外人不知就里,也都有些胆寒。
里头这位公主平日里也是极好伺候的,随军女子,也不见矫情作怪,也不喊苦叫累,打起仗来颇有智计,甚得瑄皇帝倚重,就是诸位将军,初时不以为然,时日久了也甚是敬重。
只是可惜一个清丽美人,平日里面似寒霜,不见笑意,遇事杀伐决断,手段毫不含糊,连瑄皇帝都得退让三分,旁人更是胆怯。
这第二波茶盏摔下去,半天没有什么号令传出来,外面的人分明有些疑惑,但碍于这位公主平日威势,再是好奇,此刻也只是忍着,表面一派平静地站岗守哨。
不久帐子里禀事的人便走了出来,也是脸色镇定,毫无异色。
一尚之后里面有令传出,对方才那位禀事者赏赐丰厚,叫人咂舌。外面的人更是云里雾里了。
过了一阵公主贴身的小环秋红走了出来,却是眼眶湿润,明明哭过的样子,脸上神色却极是喜悦。
斜阳渐落,晚霞瑰丽,最深处一间营帐里却是乒乒乓乓一阵响动,宁荼站在阴影里几乎掀案,目眦欲裂:“她竟还嫌那个女人害她不够!拿秋红来,问个清楚!”
地上的人脸色隐没在黑暗之中:“秋红那丫头愚忠,只怕问不出什么来。奴婢也是猜测,并无确切消息,只怕现在问是打草惊蛇……”
宁荼不等她说完:“还怕什么打草惊蛇!问出下落来即可处死!慧儿走火入了魔,再由着她胡闹,只怕她连命也不要。”

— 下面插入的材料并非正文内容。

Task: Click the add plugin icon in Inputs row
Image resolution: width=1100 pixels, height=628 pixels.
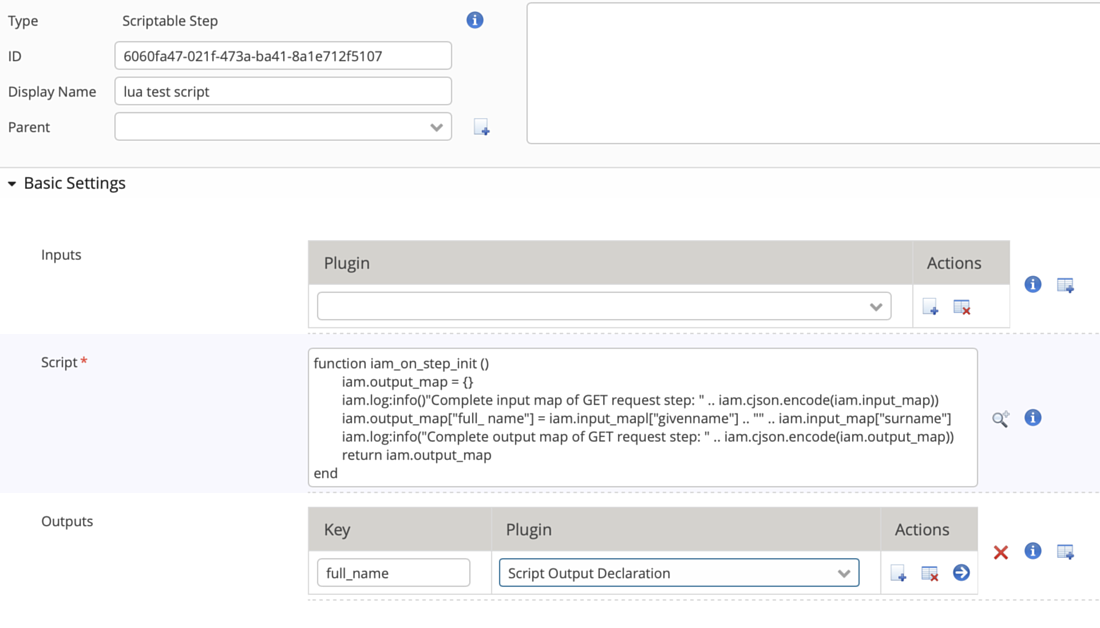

“圣上息怒。先前咱们多方缉拿,就算那流景躲在暗中不曾被我们找到,但想必消息她定是得了的,她知公主拿她是要她生不如死,就绝不会让自己落在公主手里。就算公主真得了什么消息,她一不识流景面貌,二来流景刻意躲藏,要想找到人定然还得费些周折,咱们就此谋划,必然能走到公主前头。”
宁荼英眉紧蹙,起身在室内踱了几步,笑意凄苦:“若知流景死在孤手中,慧儿定恨我入骨。”
“圣上无需多虑,有奴婢在,这事自然怪不到圣上身上。”
“怪也无妨,孤怎许慧儿一生毁在那样一个人手上。”
地上的人听了这话,极隐秘的笑了。
作者有话要说: 做梦梦见有人评论~大概是魔怔了!
老爹生病了,在医院待了二十来天,出院再更!
☆、唯怨遥夜
弯月如弓,渐上柳梢头。薄云如纱,轻罩天际。
天气闷热,军帐留着一条缝子,秋红倚在帐门边,光影明暗里一个小小的轮廓,歪着脑袋发着呆。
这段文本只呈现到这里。